Thanks both replies. David, our trays came from Zak at Z-Vat as well. He is in the loop on this issue, and we’ve been trying to work through this to find a solution. He has offered to replace/refund the trays if we can’t get these working.

Cobaltred, thanks for your info. We may just have to reduce the silicone layer so it’s not higher. I’ll try to keep everyone posted.

I have abandonned the z vat a few days ago, build Platform was sticking again… I tried to move the Z axis to 1.8, but then the resin wouldn’t stick to the build Platform. Ijust don’t understand it…the only thing I noticed is that it wasn’t sticking at the beginning of the print but reaching layer 17 or 18 ( printing 2mm support@50).

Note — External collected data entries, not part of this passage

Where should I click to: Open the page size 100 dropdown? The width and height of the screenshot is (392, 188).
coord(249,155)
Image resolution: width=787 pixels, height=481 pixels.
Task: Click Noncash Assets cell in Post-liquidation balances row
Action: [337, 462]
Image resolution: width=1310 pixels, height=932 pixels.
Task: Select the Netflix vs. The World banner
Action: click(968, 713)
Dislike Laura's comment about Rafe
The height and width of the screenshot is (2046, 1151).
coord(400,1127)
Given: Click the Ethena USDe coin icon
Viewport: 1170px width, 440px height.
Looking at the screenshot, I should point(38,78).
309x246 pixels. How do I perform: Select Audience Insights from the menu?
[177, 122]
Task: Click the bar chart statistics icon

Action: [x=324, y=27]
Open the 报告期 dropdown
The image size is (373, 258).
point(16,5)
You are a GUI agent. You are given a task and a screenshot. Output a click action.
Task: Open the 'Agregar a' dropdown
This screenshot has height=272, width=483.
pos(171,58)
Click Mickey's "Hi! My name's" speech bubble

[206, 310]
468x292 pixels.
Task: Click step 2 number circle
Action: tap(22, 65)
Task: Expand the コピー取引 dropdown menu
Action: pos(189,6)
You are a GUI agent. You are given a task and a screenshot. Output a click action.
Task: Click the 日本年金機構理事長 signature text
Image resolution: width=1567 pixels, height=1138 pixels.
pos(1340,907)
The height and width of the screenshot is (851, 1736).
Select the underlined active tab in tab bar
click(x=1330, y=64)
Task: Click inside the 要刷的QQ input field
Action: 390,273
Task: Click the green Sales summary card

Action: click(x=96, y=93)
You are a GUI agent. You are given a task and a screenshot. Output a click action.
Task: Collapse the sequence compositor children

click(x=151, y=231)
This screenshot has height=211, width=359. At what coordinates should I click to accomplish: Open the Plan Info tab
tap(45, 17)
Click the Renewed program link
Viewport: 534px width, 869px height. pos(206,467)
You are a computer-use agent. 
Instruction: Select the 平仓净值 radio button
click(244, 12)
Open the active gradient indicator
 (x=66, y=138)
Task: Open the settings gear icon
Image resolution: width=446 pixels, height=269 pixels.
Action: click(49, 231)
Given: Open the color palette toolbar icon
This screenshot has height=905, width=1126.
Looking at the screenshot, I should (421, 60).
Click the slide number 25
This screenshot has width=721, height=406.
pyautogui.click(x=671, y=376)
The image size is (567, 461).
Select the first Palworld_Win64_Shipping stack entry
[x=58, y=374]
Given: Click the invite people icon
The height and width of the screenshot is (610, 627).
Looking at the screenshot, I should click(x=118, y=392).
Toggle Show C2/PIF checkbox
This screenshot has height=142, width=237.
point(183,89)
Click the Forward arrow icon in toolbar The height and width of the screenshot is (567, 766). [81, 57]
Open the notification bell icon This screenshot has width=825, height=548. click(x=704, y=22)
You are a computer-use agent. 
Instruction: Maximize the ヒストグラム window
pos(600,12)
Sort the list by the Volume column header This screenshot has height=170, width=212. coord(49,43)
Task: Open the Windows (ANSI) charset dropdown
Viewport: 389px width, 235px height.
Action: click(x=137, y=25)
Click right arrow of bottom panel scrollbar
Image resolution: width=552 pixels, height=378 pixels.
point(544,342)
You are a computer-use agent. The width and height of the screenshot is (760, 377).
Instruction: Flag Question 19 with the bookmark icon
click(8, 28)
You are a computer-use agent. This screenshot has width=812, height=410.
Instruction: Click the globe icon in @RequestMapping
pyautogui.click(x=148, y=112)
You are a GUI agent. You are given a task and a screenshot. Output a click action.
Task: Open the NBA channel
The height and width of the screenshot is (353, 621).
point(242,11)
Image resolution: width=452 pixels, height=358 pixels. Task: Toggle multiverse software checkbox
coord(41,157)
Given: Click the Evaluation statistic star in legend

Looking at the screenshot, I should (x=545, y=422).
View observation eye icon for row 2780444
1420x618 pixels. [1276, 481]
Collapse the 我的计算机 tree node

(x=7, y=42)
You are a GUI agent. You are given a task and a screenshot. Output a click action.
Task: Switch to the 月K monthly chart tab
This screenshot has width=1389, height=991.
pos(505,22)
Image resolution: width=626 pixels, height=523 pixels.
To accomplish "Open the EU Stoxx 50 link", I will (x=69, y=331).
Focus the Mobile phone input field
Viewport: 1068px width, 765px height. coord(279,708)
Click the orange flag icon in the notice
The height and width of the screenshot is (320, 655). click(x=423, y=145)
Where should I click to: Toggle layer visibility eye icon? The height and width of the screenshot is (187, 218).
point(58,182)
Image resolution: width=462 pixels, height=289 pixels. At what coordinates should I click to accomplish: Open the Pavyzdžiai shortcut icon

I will get in touch with Zak…

For what it is worth I have not adjusted my z at all.


I just had a thought - does an equivalent glass part to the Formlabs acrylic part have a different level of UV transmission and index of refraction? The former may certainly affect the print sticking/not sticking issue, but I wonder if the latter can be tested. Since the Form laser beam originates from a central point (correct me if I’m wrong), a tray window with a higher refractive index (like glass vs, acrylic) would result in a print that could be slightly larger on the X and Y axes. I know the Form2 lets you easily compensate for that, but has anyone discovered whether it actually happens or not?